In Northeast China Tiger and Leopard National Park, both the Siberian tiger and Amur leopard－two species listed as critically endangered in the International Union for Conservation of Nature’s Red List－have seen populations increase, with 10 Siberian tiger and six Amur leopard cubs born in the past three years, according to Zhao Li, head of the park’s management bureau.
The Three-River-Source National Park, the first listed as a candidate, has boosted the local economy by encouraging local herdsmen to become ecological conservationists in their habitants.
He Wancheng, head of the park’s management bureau, said more than 17,200 families living in the park have had one member become an ecological conservationist, making an extra income of 20,000 yuan ($2,880) for their families each year.

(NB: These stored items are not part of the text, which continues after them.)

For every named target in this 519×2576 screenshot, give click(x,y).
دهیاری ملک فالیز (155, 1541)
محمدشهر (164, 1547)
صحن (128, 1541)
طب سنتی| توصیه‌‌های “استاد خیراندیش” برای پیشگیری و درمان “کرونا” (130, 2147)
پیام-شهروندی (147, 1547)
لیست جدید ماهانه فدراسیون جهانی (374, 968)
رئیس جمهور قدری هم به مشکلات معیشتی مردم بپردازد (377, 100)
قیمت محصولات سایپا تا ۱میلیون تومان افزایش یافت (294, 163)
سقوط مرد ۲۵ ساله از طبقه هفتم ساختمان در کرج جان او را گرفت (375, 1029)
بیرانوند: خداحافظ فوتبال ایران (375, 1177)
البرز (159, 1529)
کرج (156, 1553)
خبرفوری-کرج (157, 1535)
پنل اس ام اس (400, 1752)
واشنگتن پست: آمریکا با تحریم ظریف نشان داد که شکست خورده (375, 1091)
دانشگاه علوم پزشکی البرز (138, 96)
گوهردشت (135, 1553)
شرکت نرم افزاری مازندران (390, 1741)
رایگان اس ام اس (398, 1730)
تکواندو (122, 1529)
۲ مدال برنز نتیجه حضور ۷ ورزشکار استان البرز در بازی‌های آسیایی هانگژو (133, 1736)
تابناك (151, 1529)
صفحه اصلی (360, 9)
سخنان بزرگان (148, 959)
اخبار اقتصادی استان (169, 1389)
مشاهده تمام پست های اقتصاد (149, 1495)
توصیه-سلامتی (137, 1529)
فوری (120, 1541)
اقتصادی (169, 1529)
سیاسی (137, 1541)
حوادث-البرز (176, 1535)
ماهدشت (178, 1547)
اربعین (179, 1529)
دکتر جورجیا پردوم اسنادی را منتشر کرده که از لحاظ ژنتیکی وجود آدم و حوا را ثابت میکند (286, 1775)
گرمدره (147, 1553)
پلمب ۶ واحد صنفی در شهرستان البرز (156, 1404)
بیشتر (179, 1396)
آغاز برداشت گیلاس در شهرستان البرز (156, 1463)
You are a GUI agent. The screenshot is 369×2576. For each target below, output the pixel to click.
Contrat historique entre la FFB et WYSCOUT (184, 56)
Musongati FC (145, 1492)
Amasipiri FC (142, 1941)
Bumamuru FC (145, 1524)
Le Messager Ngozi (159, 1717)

However, there are still challenges in the construction of the national parks.
For example, conflicts between local residents and the increasing number of Siberian tigers and Amur leopards have grown in recent years, according to Zhao.
Further, in Giant Panda National Park－which spans 27,134 sq km across Shaanxi, Gansu and Sichuan provinces－a cross-regional management system has yet to be established, according to Xiang Kewen, head of the park’s management bureau.
Yin Weilun, an academician of the Chinese Academy of Engineering, suggested that more investments should be made to support scientific research and technology facilities in the panda park, especially in the park’s core protected area where human activities are strictly limited.
He also emphasized the importance of the role that the national parks should play in terms of public education about protecting nature, which will encourage more participation by the general public.
According to Tian, the administration will release several documents in the coming months, including the standards for national parks, the national parks’ space management plan, and also the national parks’ surveillance and technical support system, further contributing to the national parks construction.